Al llegar al Lago Malawi tuvimos la sensación de
estar frente al mar. Había olas, playas de arena y era inmenso: no se veían las
orillas, sólo la línea del horizonte. El lago tenía 550km. de longitud y 75km.
de anchura, con una profundidad de 700m. en algunas zonas. Lo “descubrió”
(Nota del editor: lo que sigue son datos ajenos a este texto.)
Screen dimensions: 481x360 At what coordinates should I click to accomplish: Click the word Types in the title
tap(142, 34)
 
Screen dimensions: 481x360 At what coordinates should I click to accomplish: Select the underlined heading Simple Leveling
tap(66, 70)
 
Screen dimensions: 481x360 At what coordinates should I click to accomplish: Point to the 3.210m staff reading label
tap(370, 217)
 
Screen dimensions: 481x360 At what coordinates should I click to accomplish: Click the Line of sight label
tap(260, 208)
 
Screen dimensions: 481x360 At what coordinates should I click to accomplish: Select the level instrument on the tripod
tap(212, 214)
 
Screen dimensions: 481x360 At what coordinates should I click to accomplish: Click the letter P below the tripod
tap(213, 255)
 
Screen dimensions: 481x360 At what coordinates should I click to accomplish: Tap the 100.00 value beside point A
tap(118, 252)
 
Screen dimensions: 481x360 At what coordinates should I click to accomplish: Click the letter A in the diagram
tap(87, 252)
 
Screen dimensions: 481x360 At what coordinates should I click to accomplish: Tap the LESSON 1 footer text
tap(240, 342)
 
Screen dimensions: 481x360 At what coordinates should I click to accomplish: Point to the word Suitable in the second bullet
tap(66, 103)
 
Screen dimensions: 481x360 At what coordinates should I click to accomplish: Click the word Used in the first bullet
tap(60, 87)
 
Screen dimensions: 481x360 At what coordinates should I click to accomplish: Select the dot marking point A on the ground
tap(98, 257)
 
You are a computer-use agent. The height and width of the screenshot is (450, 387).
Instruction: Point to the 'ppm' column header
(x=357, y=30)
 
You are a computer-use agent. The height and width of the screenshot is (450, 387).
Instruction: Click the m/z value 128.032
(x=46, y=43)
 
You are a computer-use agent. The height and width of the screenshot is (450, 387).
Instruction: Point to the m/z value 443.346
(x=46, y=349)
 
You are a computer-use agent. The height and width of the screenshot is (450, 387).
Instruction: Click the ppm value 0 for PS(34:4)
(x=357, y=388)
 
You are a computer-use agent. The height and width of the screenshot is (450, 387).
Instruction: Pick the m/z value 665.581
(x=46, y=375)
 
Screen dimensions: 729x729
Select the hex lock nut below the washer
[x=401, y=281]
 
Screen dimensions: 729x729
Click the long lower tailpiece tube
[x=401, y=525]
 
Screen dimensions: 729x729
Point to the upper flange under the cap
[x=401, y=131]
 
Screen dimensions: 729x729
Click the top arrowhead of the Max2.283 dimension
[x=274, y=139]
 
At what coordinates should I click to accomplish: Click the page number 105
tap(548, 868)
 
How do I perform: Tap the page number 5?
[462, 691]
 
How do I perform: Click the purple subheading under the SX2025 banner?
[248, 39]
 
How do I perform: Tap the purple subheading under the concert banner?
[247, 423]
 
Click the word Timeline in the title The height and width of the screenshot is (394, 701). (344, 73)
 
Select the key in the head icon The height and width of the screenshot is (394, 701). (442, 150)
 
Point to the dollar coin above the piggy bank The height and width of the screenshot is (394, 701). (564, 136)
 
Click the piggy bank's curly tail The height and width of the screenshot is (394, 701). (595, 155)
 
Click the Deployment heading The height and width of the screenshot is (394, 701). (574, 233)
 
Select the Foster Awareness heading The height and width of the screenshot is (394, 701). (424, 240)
Livingstone en 1859 y quedó impresionado por su belleza. Como nosotros. Era el
tercer lago africano después del Lago Victoria y el Lago Tanganika.
Dentro del lago había
varias islas. Una de las paradas que hicimos fue la preciosa isla de Likoma. La guía la describía
“salpicada de bahías en forma de media luna…el relativo aislamiento del resto
de Malawi les ha permitido mantener su cultura en parte por el legado religioso
de los misioneros, pero también por la falta de población. Son 17km2
que flotan sobre las aguas cristalinas del lago...” No decepcionaba las
expectativas.
Nos alojamos en la bahía Ulisa, en uno de los extremos. En
aquella playa contamos unos catorce enormes baobabs alineados junto al agua. Pero los baobabs estaban presentes
en el interior y en toda la isla. De hecho, era el árbol que más se encontraba
en Malawi. Su corteza gris y rugosa parecía la piel de un elefante. Con la luz
del atardecer los troncos cambiaban del gris a un tono dorado intenso. Abracé
sus troncos y alguno medía casi nueve abrazos míos de circunferencia, unos
catorce metros de diámetro.
En la playa había
secaderos para el pescado y embarcaciones varadas en la arena, hechas de
troncos de árboles vaciados. Los niños jugaban a bañarse en el agua retenida en
el interior de las estrechas barcas, a modo de piscina. Nos hicieron participar
en sus juegos, y contemplamos la puesta de sol entre las copas de los baobabs.